**YOUR GOAL**
Can you transcribe the passage on June job openings data word for word, beginning at the words "With consensus expecting" and stopping after "when everyone forgets."?

For months we have been warning that at a time when the US economy is careening into a hard landing recession, the manipulated, seasonally-adjusted, and politically goalseeked job openings data released as part of the DOL's JOLTS report is sheer rubbish (see "US Job Openings Far Lower Than Reported By Department Of Labor"; "Handle The JOLTS Data With Care", "Just Make it Up: Job Openings Unexpectedly Soar As Labor Department Now Guessing What The Number Is"). Today, the BLS finally got the memo.
With consensus expecting only a modest drop in the June job openings from 9.582 million to 9.5 million, what the BLS reported instead was a doozy: in June there were just 8.827 million job openings, the first sub-9 million print since March 2021. It was also the 3rd biggest miss on record!
Worse, had the BLS not drastically slashed the May number from 9.582MM to a laughable 9.165MM, the drop would have been almost 800K job openings. And yes, today's downward revision...
... continues the recent trend of every single data point int he Biden administration being revised sharply lower in subsequent month(s), in a coordinated propaganda attempt to make the economy look stronger, then quietly revise it away when everyone forgets.

**PROVIDED INFORMATION**
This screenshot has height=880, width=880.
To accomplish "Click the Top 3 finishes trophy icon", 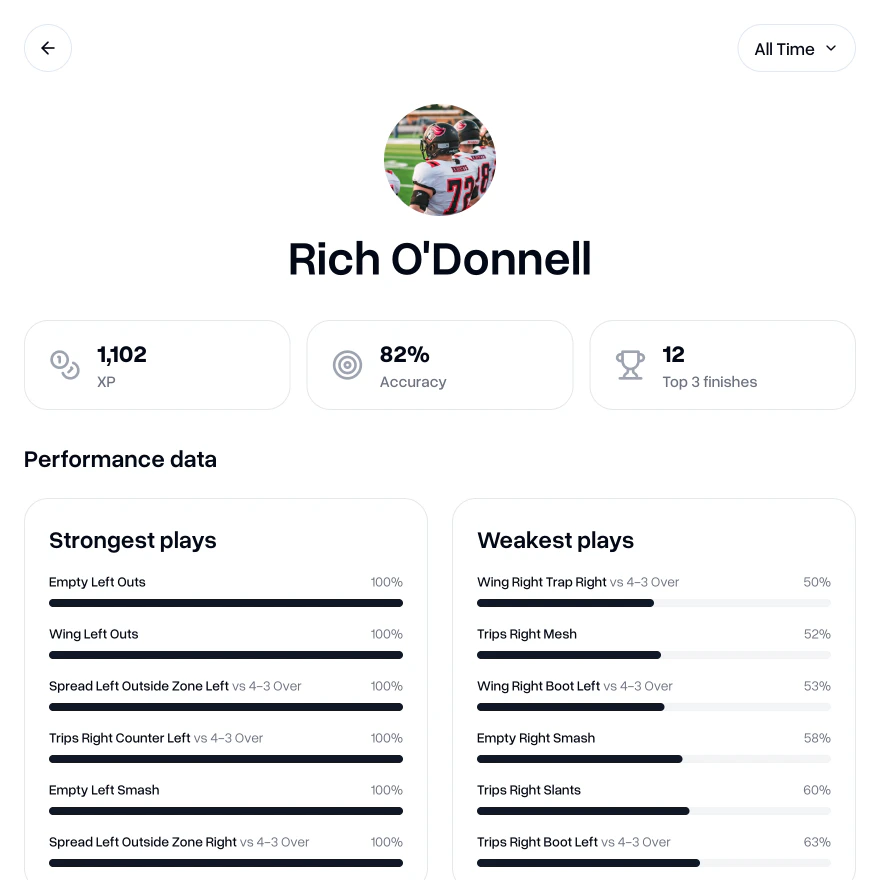I will [x=630, y=365].
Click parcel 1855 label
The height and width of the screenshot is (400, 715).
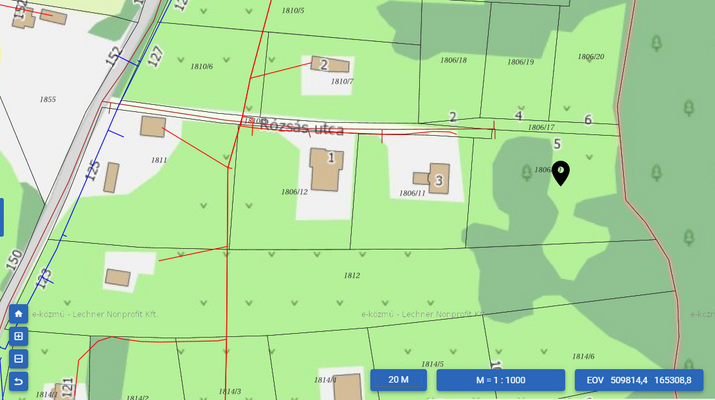(x=47, y=100)
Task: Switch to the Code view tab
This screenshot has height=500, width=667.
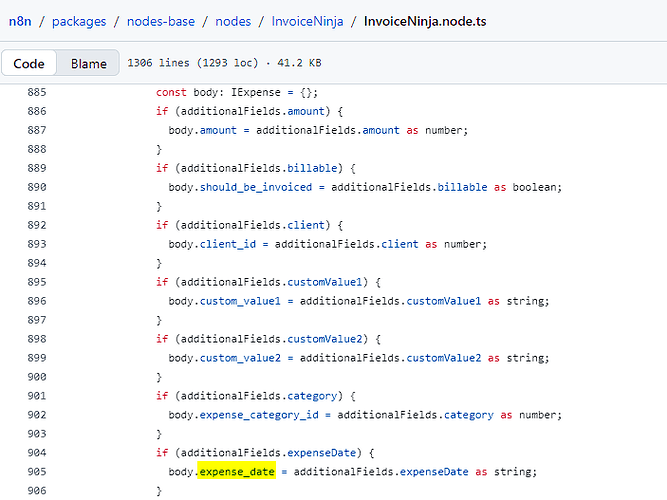Action: point(29,64)
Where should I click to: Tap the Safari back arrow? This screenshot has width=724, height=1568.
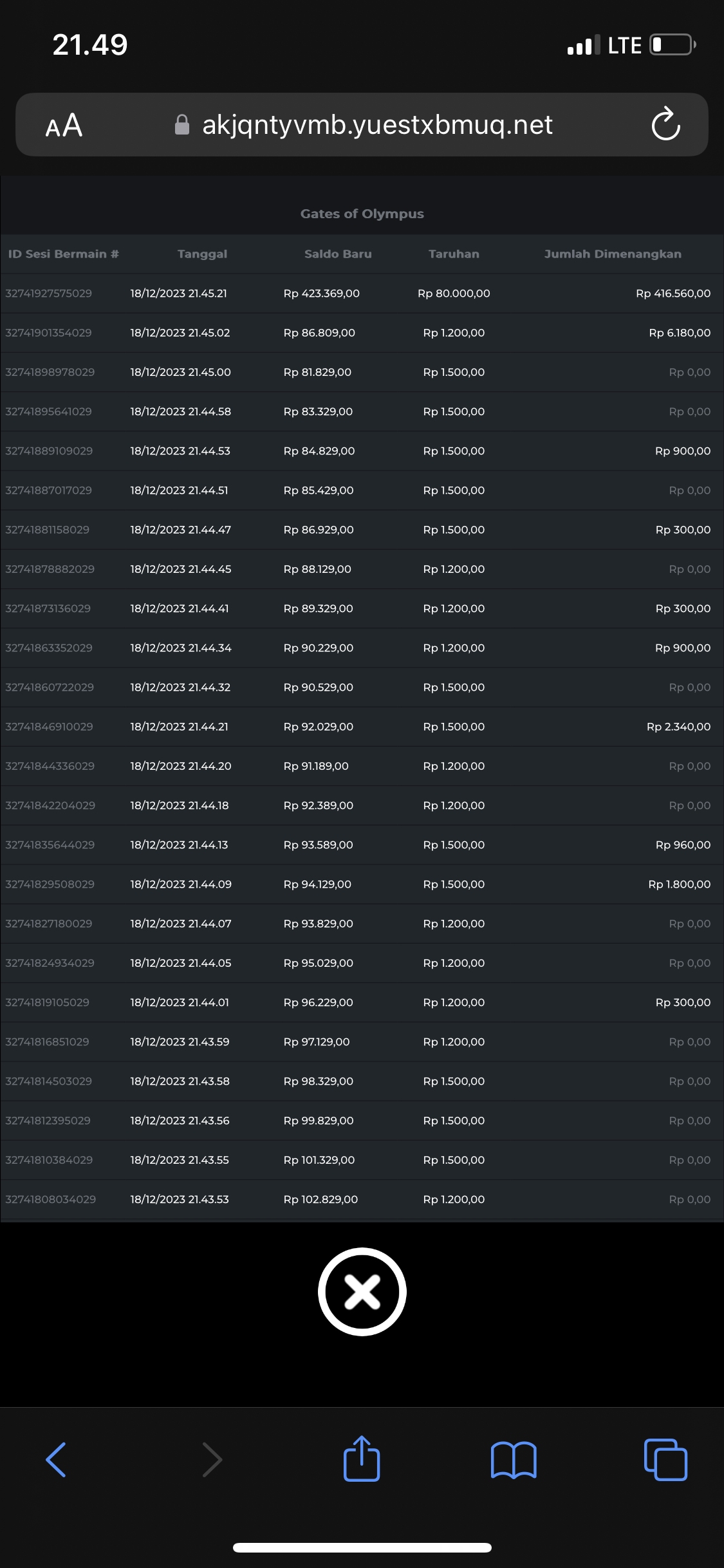[56, 1459]
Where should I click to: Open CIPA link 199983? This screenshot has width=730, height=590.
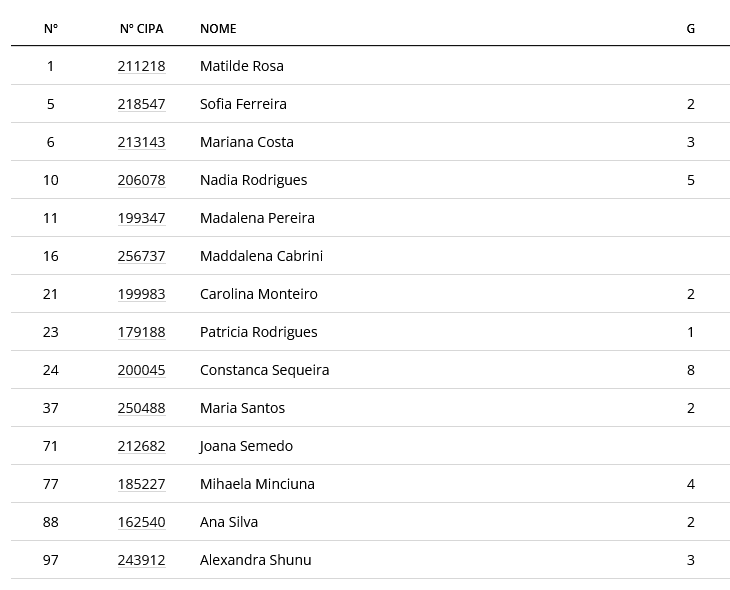click(141, 294)
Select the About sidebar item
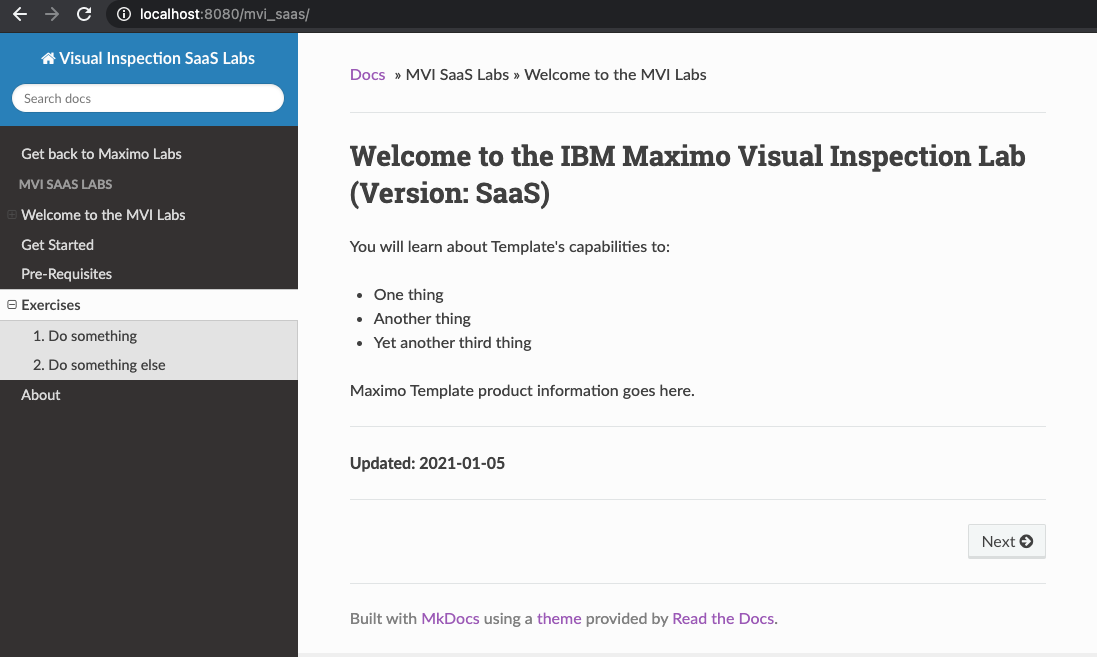Image resolution: width=1097 pixels, height=657 pixels. tap(40, 394)
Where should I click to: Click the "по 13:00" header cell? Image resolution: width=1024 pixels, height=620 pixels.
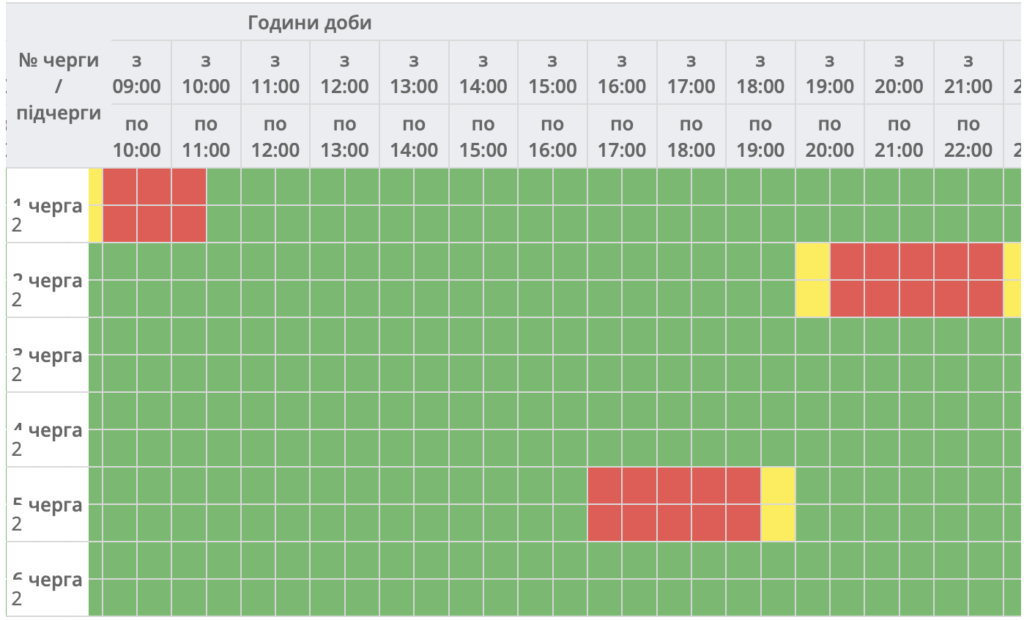coord(345,137)
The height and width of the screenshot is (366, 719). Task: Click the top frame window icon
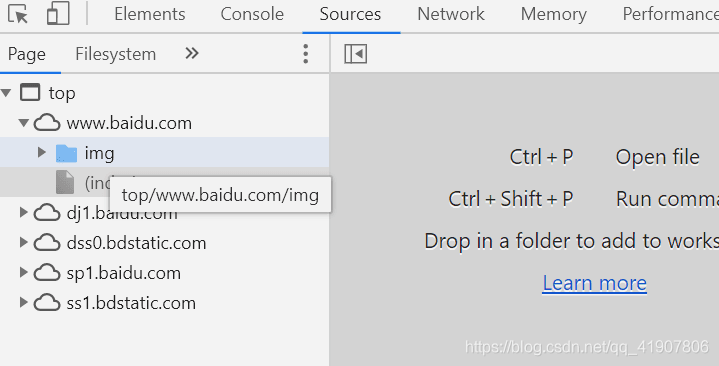pyautogui.click(x=30, y=93)
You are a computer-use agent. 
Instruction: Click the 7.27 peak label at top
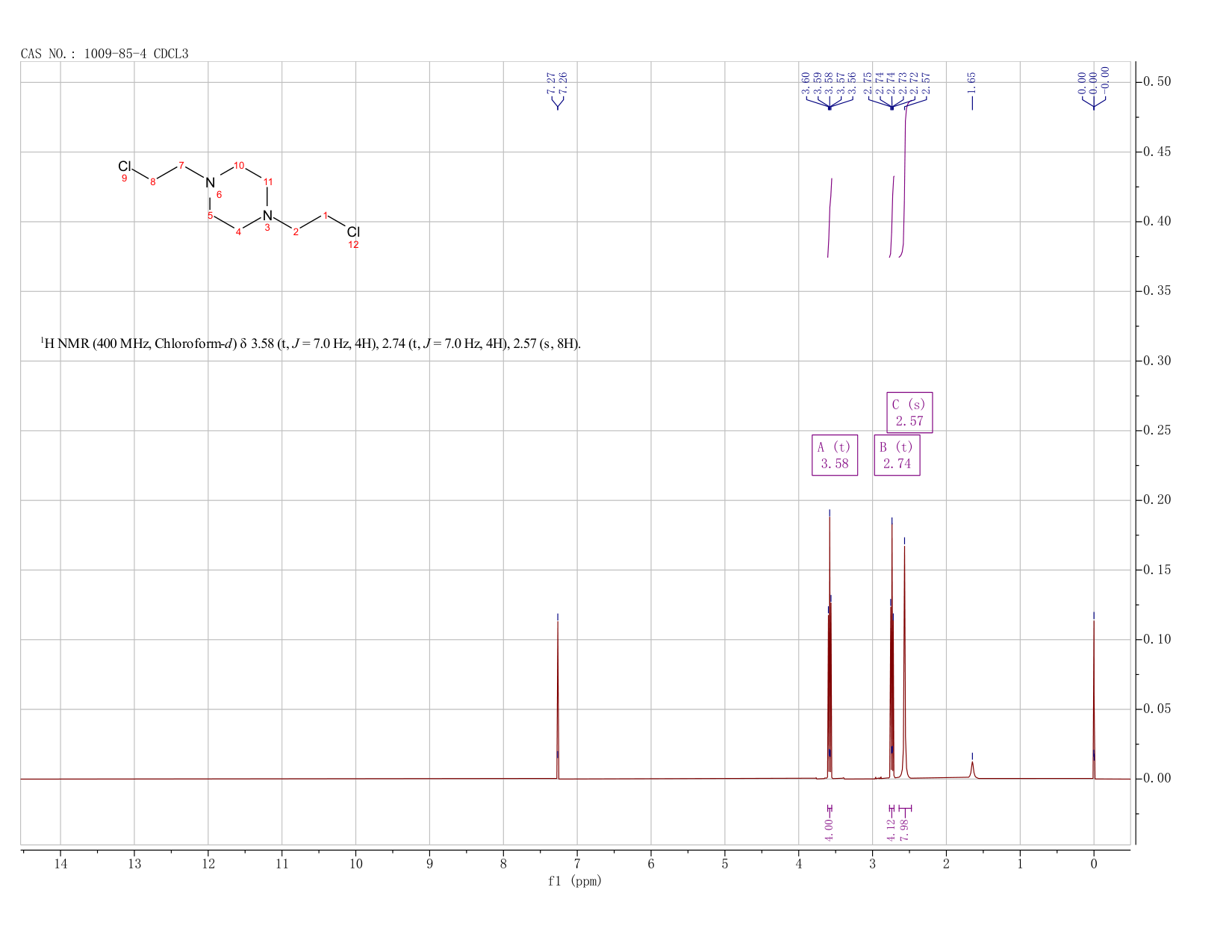pos(551,82)
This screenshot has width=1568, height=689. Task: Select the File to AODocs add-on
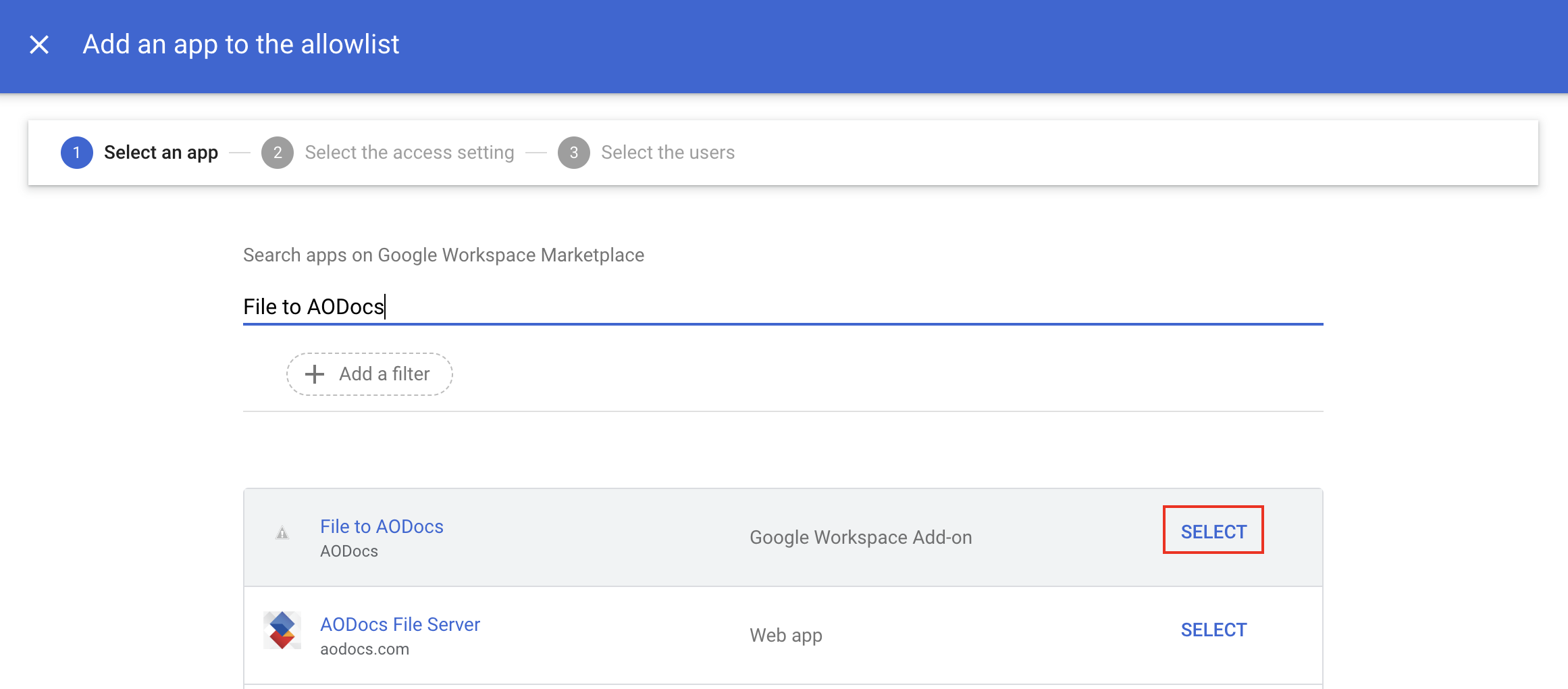(1213, 531)
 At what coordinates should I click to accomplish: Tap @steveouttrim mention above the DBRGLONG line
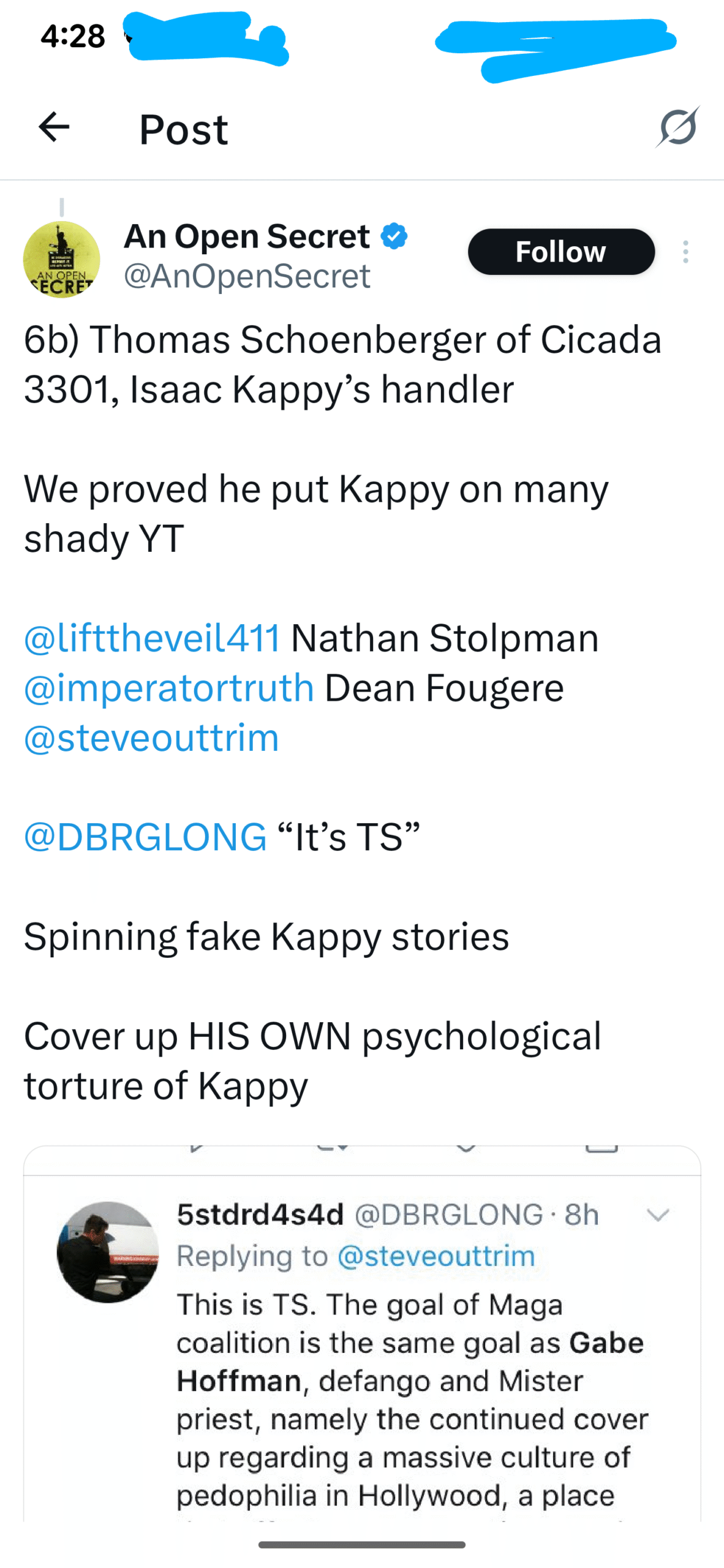151,737
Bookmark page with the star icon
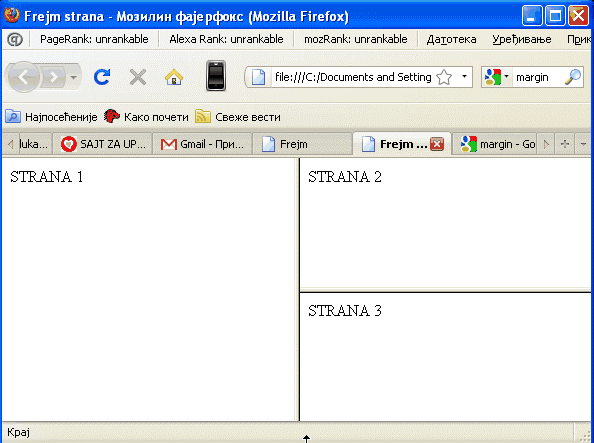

**REPLY**
With consensus expecting only a modest drop in the June job openings from 9.582 million to 9.5 million, what the BLS reported instead was a doozy: in June there were just 8.827 million job openings, the first sub-9 million print since March 2021. It was also the 3rd biggest miss on record!
Worse, had the BLS not drastically slashed the May number from 9.582MM to a laughable 9.165MM, the drop would have been almost 800K job openings. And yes, today's downward revision...
... continues the recent trend of every single data point int he Biden administration being revised sharply lower in subsequent month(s), in a coordinated propaganda attempt to make the economy look stronger, then quietly revise it away when everyone forgets.